Ulises va hasta la cómoda. Coge un cepillo para el pelo. Está duro, fibroso, pasa las cerdas por la palma de su mano, se acaricia con ellas. Son rasposas, desagradables como tiritas de piel de mono secas.

– Estás despeinada. Déjame que te peine.

– Suelta ese peine ahora mismo -le ordena ella.

– ¿Por qué te tiñes el pelo de rubio? Me gusta más tu color natural. Dime, ¿por qué lo haces?

– Me están saliendo canas -dice Penélope, y lo mira directamente a la cara.

– ¿De verdad? -él sonríe con malicia-. ¿La princesa está envejeciendo? Que toquen a rebato. ¡Qué tragedia! ¿Y qué será de la princesa cuando sea una vieja?

– Se convertirá en una reina.

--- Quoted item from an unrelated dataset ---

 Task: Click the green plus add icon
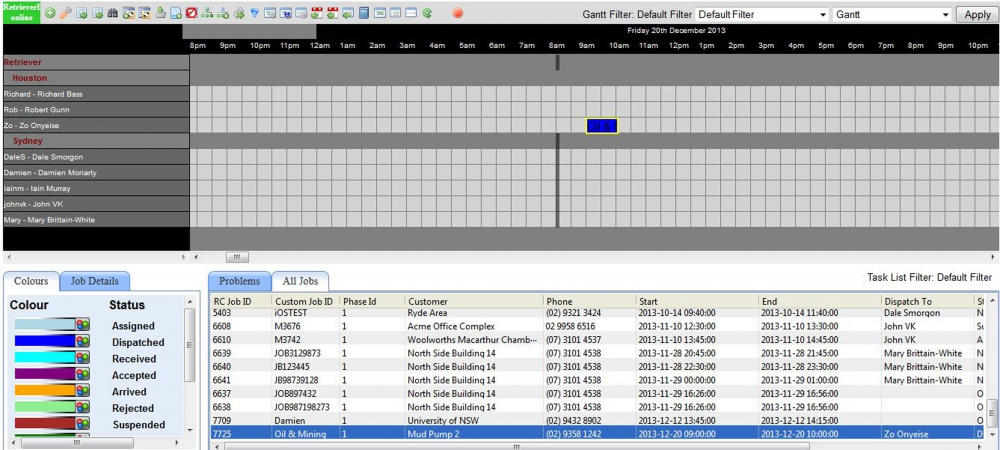click(x=50, y=14)
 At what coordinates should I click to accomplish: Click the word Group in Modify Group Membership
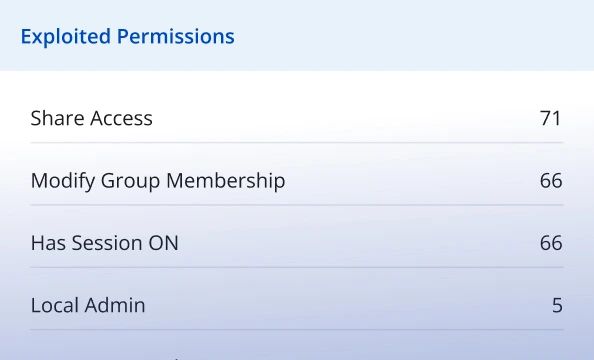tap(130, 181)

Deja ese peine donde estaba.

– ¿Por qué? Sólo quiero peinarte un poco. Has perdido mucho glamour desde que has dejado que se te acerque Telémaco. Mírate, con el vestido manchado y lleno de arrugas, y el pelo desordenado, con los labios descoloridos. ¿Qué diría tu jefe si pudiera verte ahora? O tu secretaria. O tus amantes.

– Deja ese peine. Por favor.

– Voy a peinarte.

– No te acerques a mí. Deja eso en su sitio.

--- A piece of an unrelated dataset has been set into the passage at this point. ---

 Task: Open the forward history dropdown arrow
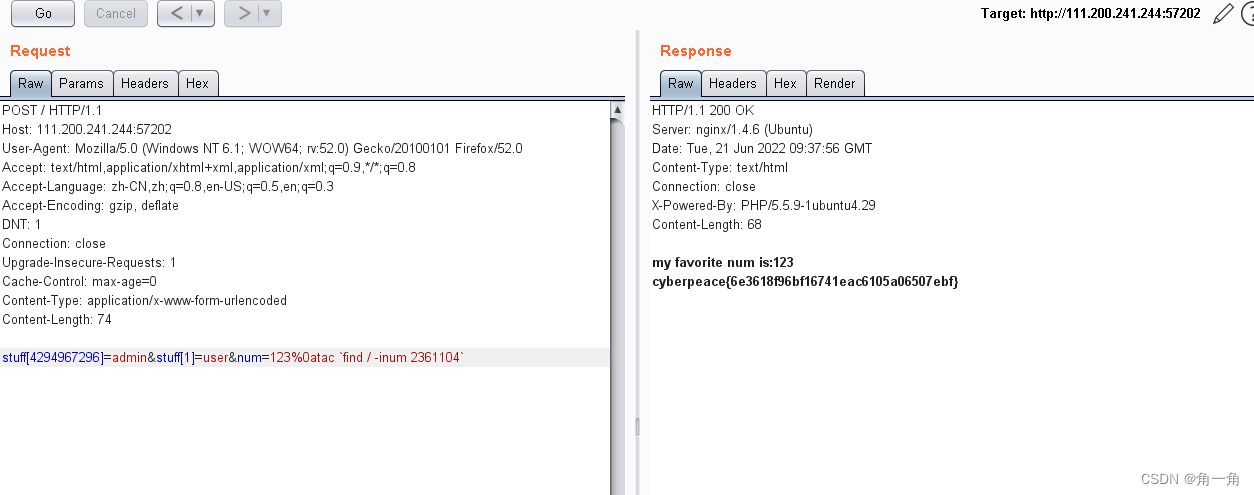(268, 14)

– Puedo arreglarte un poco, tenemos que volver al salón y acabar la cena. Tus padres se merecen verte…

– ¡He dicho que dejes el peine!

Penélope se acerca a él, le arranca de las manos el cepillo.

Él no se resiste. Sonríe. Y levanta los brazos igual que si ella le apuntara con una pistola.

¿Por qué no se resiste? ¿Por qué no presenta batalla? ¿Por qué no le pregunta si quiere hacer el amor con él para que ella tenga la oportunidad de darle una patada en los…?

Bah.

El caso es que Penélope ha triunfado. Tiene en sus manos el utensilio. Lo deja donde estaba. Es un peine y es suyo y lo tiene y ha triunfado.

Ha triunfado con el triunfo de los necios.

– Vamos a terminar la cena -dice, y suspira vigorosamente.

Cuando sale del baño, Ulises apaga la luz y la sigue.

– ¿Habéis acostado ya al niño? -pregunta Vili. Tiene una expresión aburrida, y toquetea una copa de vino como si quisiera traspasar con sus dedos el fino cristal de bohemia. Tal vez piensa que la copa, que tiene trazas de cáliz, representa algún tipo de muro, una fortaleza que se siente obligado a franquear usando sus propias manos hasta desmoronarla por completo.

– Sí, está durmiendo -contesta Penélope, y toma asiento.

– Si sigues apretando así el vaso, lo romperás -le advierte Valentina a Vili. Los ojos entrecerrados. Estará cavilando. Mezclando en su cabeza consideraciones buenas y malas. Estará divagando. Tiene todo el derecho.

Cuando era pequeña, Vili siempre le compraba a Penélope helados. Le encantaban los helados. Ahora, de repente, ya no tiene muchas ganas de seguir con la cena. Preferiría tomarse un helado a pesar del tiempo tan desapacible que hace fuera. Un Frigodedo. Un Cometo. Un Calipo. O mejor: un Drácula, su favorito desde siempre, desde los tiempos en que era Vili el encargado de comprárselos.

– La infancia es nuestro único paraíso. Dejad que el crío lo disfrute -dice Vili, y toma un sorbo de vino.

– ¿Ah, sí? -Ulises apura algunos restos de ensalada antes de que Roberta recoja todos los platos-. Es curioso. Yo no imagino así el paraíso.

– ¿Y cómo te lo imaginas? -Penélope lo mira por encima del asiento que Telémaco ha dejado vacío entre ellos dos.

– Tú eres mi idea del paraíso, cariño -dice Ulises, y ella no sabe si está hablando en serio-. Tranquilo y soleado, pero adosado al infierno, como uno de estos chalets que hacen ahora. Con el infierno tabique con tabique. Oyendo todos los ruidos.

– Muy gracioso.

– Mi padre -continúa Ulises- decía a veces que él se imaginaba el paraíso simplemente como un lugar en el que siempre se encuentra sitio para aparcar.

– Puede ser.

– Y tuve una galerista para la que el paraíso…

– ¿Una galerista? ¿Cuál de tantas? -pregunta Penélope, mordaz. Sabe que debería haberse callado.

– Annetta, aquella que…

– ¿Annetta? ¡Ja!

– ¿Cómo que «ja»? -Ulises la mira, ceñudo. Mastica un poco. Se limpia la boca con la servilleta.